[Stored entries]
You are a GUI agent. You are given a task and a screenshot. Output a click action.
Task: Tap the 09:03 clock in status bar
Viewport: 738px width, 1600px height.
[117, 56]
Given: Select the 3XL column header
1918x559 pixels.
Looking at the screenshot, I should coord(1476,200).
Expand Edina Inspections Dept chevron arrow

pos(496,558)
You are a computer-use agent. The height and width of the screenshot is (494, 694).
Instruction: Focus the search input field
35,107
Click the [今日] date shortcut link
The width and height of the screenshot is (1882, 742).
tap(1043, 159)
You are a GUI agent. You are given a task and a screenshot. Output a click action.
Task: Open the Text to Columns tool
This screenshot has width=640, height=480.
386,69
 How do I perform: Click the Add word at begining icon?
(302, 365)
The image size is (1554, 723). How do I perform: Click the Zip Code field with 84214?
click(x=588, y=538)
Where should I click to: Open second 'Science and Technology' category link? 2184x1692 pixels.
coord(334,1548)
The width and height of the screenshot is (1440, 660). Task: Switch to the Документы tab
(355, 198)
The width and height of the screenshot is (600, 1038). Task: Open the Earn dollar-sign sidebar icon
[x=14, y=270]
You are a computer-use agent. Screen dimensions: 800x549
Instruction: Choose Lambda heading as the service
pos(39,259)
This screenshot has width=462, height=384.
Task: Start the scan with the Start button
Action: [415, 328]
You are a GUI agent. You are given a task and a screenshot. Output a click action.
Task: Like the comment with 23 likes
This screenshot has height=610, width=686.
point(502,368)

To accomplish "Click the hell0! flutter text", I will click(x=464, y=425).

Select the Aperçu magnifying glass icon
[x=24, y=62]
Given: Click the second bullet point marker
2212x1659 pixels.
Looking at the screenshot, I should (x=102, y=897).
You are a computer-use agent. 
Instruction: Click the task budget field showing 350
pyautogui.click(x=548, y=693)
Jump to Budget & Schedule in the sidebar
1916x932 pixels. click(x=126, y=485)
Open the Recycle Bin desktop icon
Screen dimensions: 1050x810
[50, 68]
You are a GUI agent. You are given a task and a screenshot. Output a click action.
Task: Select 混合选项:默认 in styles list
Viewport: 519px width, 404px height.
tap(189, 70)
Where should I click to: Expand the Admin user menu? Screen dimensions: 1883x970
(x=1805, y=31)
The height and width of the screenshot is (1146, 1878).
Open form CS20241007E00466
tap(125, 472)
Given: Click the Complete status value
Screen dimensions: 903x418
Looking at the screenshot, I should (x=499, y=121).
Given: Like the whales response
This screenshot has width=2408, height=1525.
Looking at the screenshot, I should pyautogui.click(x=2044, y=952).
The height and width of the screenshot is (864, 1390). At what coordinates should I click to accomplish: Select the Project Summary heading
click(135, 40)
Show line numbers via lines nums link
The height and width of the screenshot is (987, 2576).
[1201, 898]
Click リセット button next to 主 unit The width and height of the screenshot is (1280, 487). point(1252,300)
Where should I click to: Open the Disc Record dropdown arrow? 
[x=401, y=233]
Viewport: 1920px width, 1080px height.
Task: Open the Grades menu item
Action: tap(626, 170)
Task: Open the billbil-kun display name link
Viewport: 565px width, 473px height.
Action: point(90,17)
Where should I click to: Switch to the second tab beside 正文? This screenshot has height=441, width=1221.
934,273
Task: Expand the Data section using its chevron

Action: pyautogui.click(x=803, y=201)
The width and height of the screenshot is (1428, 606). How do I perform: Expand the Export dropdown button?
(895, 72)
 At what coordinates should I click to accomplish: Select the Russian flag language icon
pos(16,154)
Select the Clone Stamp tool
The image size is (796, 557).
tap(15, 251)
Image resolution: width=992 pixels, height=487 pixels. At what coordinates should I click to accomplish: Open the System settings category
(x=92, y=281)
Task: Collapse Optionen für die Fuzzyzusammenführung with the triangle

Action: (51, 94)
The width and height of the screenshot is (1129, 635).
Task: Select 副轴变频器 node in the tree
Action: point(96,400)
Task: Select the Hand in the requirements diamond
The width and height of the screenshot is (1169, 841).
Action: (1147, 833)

• What is asked:
Turn everything above, from the line containing "Where should I click to: Open second" down through the line containing "[x=14, y=270]", into a numbered list, leaving out any blank lines.

• Finished task:
1. Where should I click to: Open second 'Science and Technology' category link? 2184x1692 pixels.
2. coord(334,1548)
3. The width and height of the screenshot is (1440, 660). Task: Switch to the Документы tab
4. (355, 198)
5. The width and height of the screenshot is (600, 1038). Task: Open the Earn dollar-sign sidebar icon
6. [x=14, y=270]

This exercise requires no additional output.